The record kicks off with “Scapegoat” — an awesome, energetic, and upbeat song about being blamed for a murder that someone else committed. Kudos to Newman for the great intro to the album. If audience engagement was the goal, it certainly succeeded; not only is the story immediately attention-grabbing, the music is so insanely captivating, you’re invested in hearing the rest of the track right off the bat.
He keeps you engaged by following up with “Life Without You” — easily one of the best breakup songs I’ve heard to date: “Keep the money, Though there’s not much to be had, Keep the new car, I’ll just take a cab…” It’s free of drama, emotional wallowing, and revenge. Instead, it’s a good-natured piece about moving on with life under new and slightly scary, but ultimately exciting circumstances.
Next up is “Mississippi Mile,” a highly relatable song for busy people who are always on the go. The speed with which Newman is forced to go through life has exhausted him, and he is looking for relief in simplifying his regime and staying put long enough to accomplish some of his other, more personal, goals before it’s too late: “What’s behind is a broken line, what’s up ahead is a danger sign.”
Newman follows up with “When I Aim My Gun.” It’s different from the other songs in its tone and composition. It begins with a story about a man, who hunts to provide for his family. But, with time, the gun evolves into something more than just a hunting weapon: “When evil’s inside, Turn wrong into right, When I aim my gun, I’ll take up the fight, I’ll be your white knight, When I aim my gun.”
After that comes “Seven Days.” I am not a fan of this song, but others may find it appealing. I did enjoy “One More Song About a Highway,” which is a story about a man who lost his job at a factory. Because he needs to support his family, he becomes a driver who is tasked with transporting an assortment of cargo, both human and not. “Pipeline” reveals Newman’s thoughts on some of the controversial plans proposed by our government, pointing out the negative effects of doing so. Even though the topic he addresses is serious, the music is absolutely amazing.

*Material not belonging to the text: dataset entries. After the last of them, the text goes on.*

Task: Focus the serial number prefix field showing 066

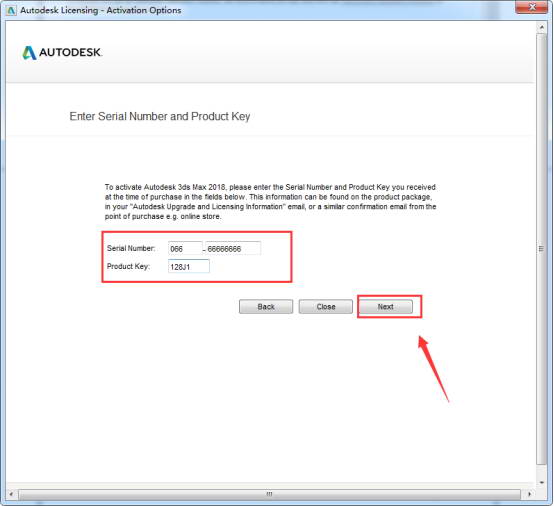Action: pos(185,248)
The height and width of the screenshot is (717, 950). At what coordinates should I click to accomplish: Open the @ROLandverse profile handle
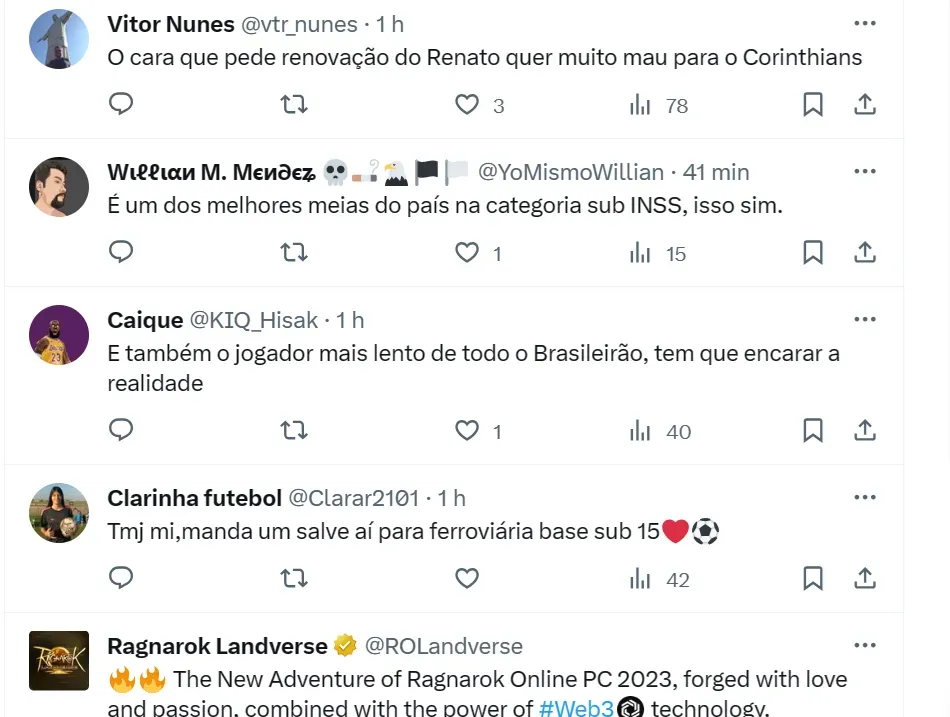click(x=444, y=646)
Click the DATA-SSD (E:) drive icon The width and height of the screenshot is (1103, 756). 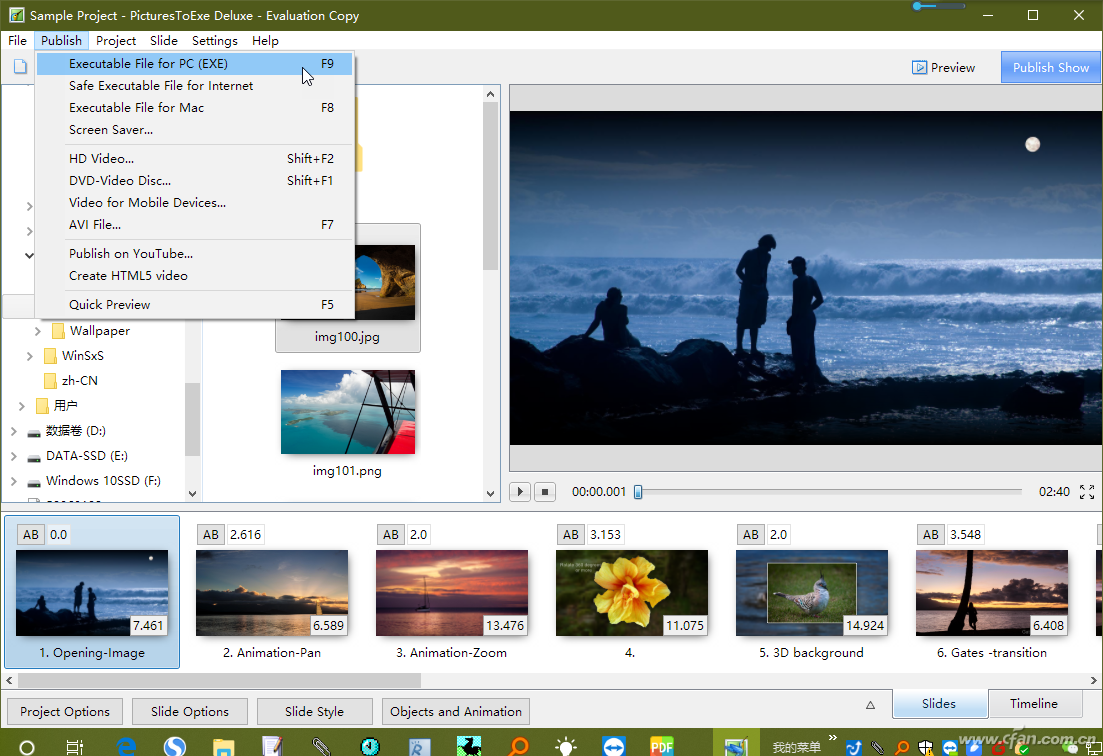pyautogui.click(x=34, y=456)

“Are you Lonely for Me” is a totally unexpected and pleasant surprise. Starting off with vocals by an awesome female contributor, the song gradually builds into one of the best tracks on the album. “ Up next is the lyric-less track “Everything You Know,” which is followed by “Roll Um Easy,” and features a great female vocalist. It’s a slower song and not my personal favorite. But, Newman ends the album on a high note with the slower “Lycanthropy,” which has a great arrangement and composition.
It’s no wonder that Newman’s musical prowess gave him the opportunity to work “alongside many other soul, blues, and rock greats of our time including Jim McCarty (The Yardbirds), Willy DeVille (Mink DeVille), Sam The Sham, Bobby Whitlock (Derek and the Dominos) and Sam Moore (Sam & Dave).” To sum up, Empirical Truth is an awesome album put together by a very talented performer. So, give it a real listen when you have a moment.
Note* Album provided for objective review by our partners.